Was ist nachhaltiges Investieren?
Nach einer Definition des Forums für Nachhaltige Geldanlagen zeichnen sich nachhaltige Geldanlagen „dadurch aus, dass Finanzanbieter in ihren explizit als nachhaltig bezeichneten Anlageprodukten oder Anlagevehikeln diejenigen ökologischen, sozialen und Governance-Kriterien (ESG-Ansatz) verbindlich in ihren Anlagebedingungen und Verkaufsprospekten ausweisen, die sie in ihren Anlagestrategien und Investmentprozessen zum Tragen kommen lassen“.
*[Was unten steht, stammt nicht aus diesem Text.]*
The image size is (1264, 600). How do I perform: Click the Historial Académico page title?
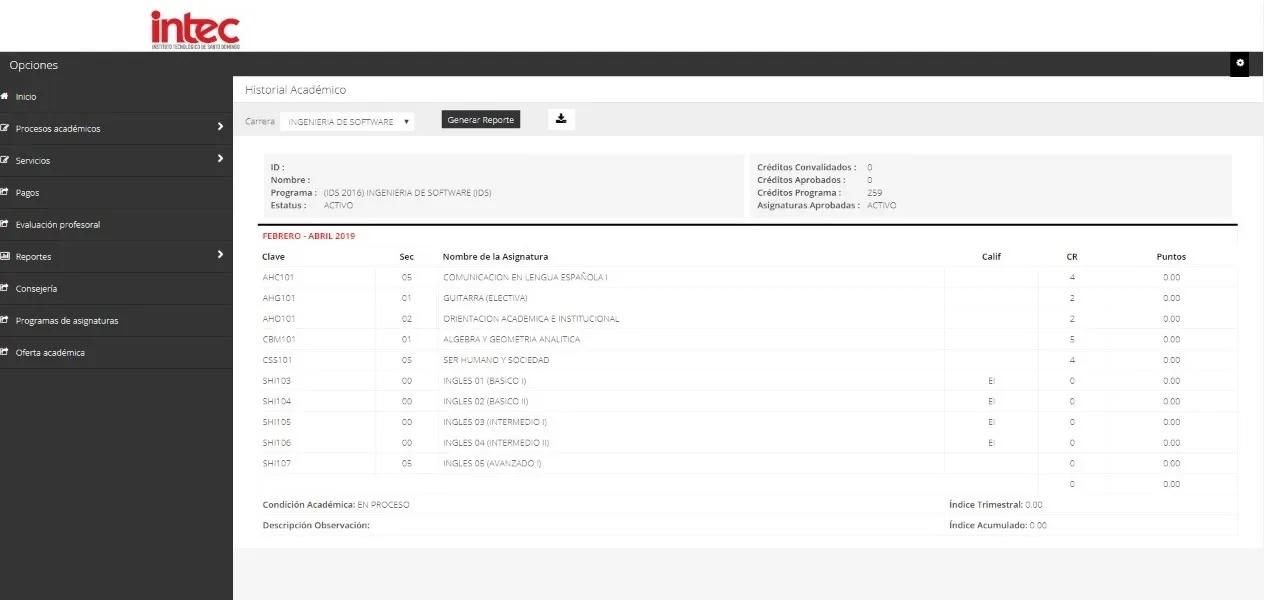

Nachhaltiges Investieren lässt sich grob in zwei Oberbegriffe aufteilen: Zum einen kann dies einen vermeidenden Aspekt betonen und zum anderen können fördernde Aspekte im Mittelpunkt stehen.
Bei der Betonung des fördernden Aspekts werden meist sogenannte Positivkriterien entwickelt, die vorgeben welche Titel oder andere Anlagen bevorzugt in beispielsweise ein Portfolio aufgenommen werden sollen. Diese Kriterien können sich auf ganze Anlageklassen, wie Anleihen, auf Branchen, zum Beispiel Unternehmen aus dem Energie-Sektor, oder auf einzelne Wertpapieremittenten beziehen. Hierbei steht das Erreichen eines bestimmten Nachhaltigkeitsziels im Mittelpunkt, etwa den Zustand der Umwelt mit der Investition zu verbessern. Beim vermeidenden Aspekt wird umgekehrt vorgegangen und gefragt, in welche Praktiken und/oder Branchen nicht investiert werden soll und somit die Investition in umweltschädliche Projekte und Unternehmen vermieden.
Für die Umsetzung einer nachhaltigen Kapitalanlage stehen unterschiedliche Herangehensweisen zur Verfügung. Diese bilden die Anlagestrategien.